Polemik ini mencuat setelah Kantor Hukum TM & Partners mengirimkan somasi kepada Badan Penyuluhan dan Pembelaan Hukum (BPPH) Pemuda Pancasila Jawa Barat. Dalam surat bernomor 015/TM & Partners /Somasi / V/2025, mereka membela kliennya, Tonny Kusmanto alias Koh On-on, sebagai pembeli sah tanah tersebut. Pihak TM & Partners menyebut transaksi dilakukan secara legal dan tanpa cacat prosedural, berdasarkan data Badan Pertanahan Nasional (BPN).
“Semua legalitas telah diverifikasi. Tanah ini dibeli dengan harga wajar, tanpa ada status sengketa atau sita,” ungkap Tomi Mulyana, SH, MH, M.Kom., selaku kuasa hukum, Senin (12/05/2025).
Namun, klaim itu dibantah tegas oleh keluarga besar ahli waris yang menyatakan bahwa tanah tersebut telah lama diwakafkan. Rd. Abdul Azis Syah Ma’muni, juru bicara keluarga, menegaskan bahwa transaksi yang terjadi tidak sah secara hukum maupun agama karena melanggar ketentuan Undang-Undang Nomor 41 Tahun 2004 tentang Wakaf.
“Tanah ini bukan milik pribadi lagi. Ia milik umat. Tanpa izin dari Badan Wakaf Indonesia (BWI) dan Menteri Agama, segala bentuk jual beli itu batal demi hukum,” ujar Azis.
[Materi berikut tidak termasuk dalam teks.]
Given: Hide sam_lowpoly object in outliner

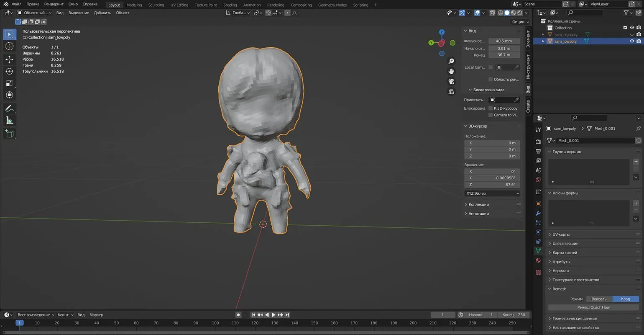Looking at the screenshot, I should pyautogui.click(x=632, y=41).
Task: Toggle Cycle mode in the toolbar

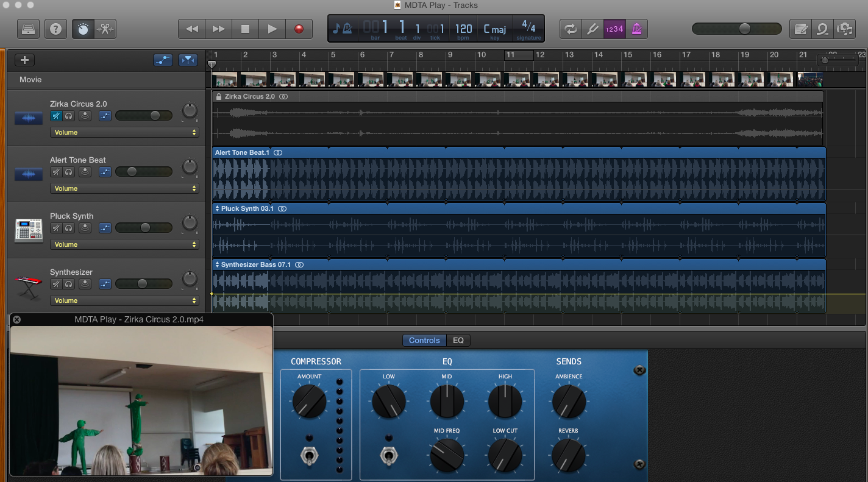Action: click(x=571, y=28)
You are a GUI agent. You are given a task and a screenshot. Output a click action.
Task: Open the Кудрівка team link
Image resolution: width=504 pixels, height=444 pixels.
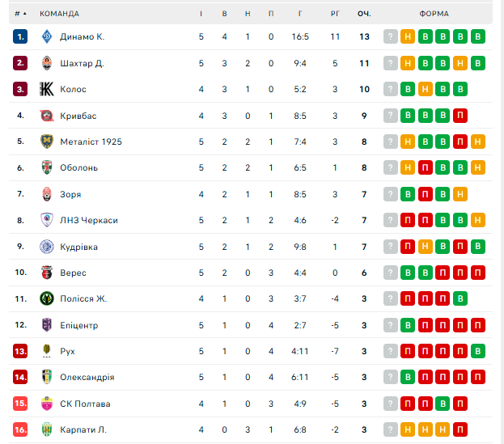coord(78,247)
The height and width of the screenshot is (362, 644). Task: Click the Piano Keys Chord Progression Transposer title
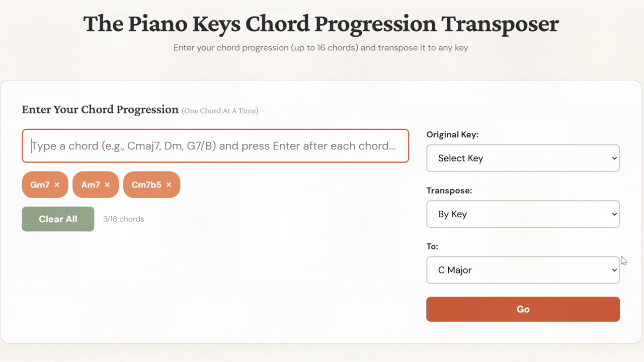point(321,24)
Perseteruan makin meruncing saat BPPH Pemuda Pancasila memasang plang dan stiker organisasi di atas lahan tersebut. Langkah ini dipandang oleh TM & Partners sebagai tindakan provokatif dan melawan hukum karena tidak berdasar kepemilikan sah.
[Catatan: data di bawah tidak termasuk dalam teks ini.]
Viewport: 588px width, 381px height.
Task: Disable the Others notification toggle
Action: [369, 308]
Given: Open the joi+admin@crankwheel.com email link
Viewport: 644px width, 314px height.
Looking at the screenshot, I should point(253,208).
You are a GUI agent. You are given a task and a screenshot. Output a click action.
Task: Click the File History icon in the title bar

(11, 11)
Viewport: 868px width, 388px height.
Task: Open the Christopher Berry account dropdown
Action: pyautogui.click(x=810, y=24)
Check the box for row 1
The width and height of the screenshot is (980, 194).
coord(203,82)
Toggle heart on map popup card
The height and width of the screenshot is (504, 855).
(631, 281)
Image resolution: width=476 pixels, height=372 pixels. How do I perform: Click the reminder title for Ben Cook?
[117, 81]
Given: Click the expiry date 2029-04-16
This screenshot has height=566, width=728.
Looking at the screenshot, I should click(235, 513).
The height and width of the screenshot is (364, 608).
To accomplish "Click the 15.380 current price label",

Namun, dari sisi BPPH dan keluarga pewakaf, pemasangan atribut tersebut adalah bentuk perlindungan atas aset wakaf yang mereka nilai hendak dialihkan secara tidak sah.
Konflik ini tidak hanya menjadi sengketa agraria biasa, tetapi juga menyeret dimensi kepercayaan publik terhadap proses hukum dan nilai-nilai sosial. Pakar hukum menilai bahwa status wakaf tidak dapat diabaikan hanya dengan sertifikat formal. Harus ada kejelasan sejarah, niat pewakaf, serta verifikasi menyeluruh baik dari sisi formal maupun adat.
Kasus ini menjadi pengingat penting bagi masyarakat untuk lebih cermat dalam transaksi lahan, khususnya di wilayah yang memiliki jejak sosial atau keagamaan. Jika benar tanah itu adalah wakaf, maka tak hanya aspek legal yang dipersoalkan—tapi juga integritas moral para pihak.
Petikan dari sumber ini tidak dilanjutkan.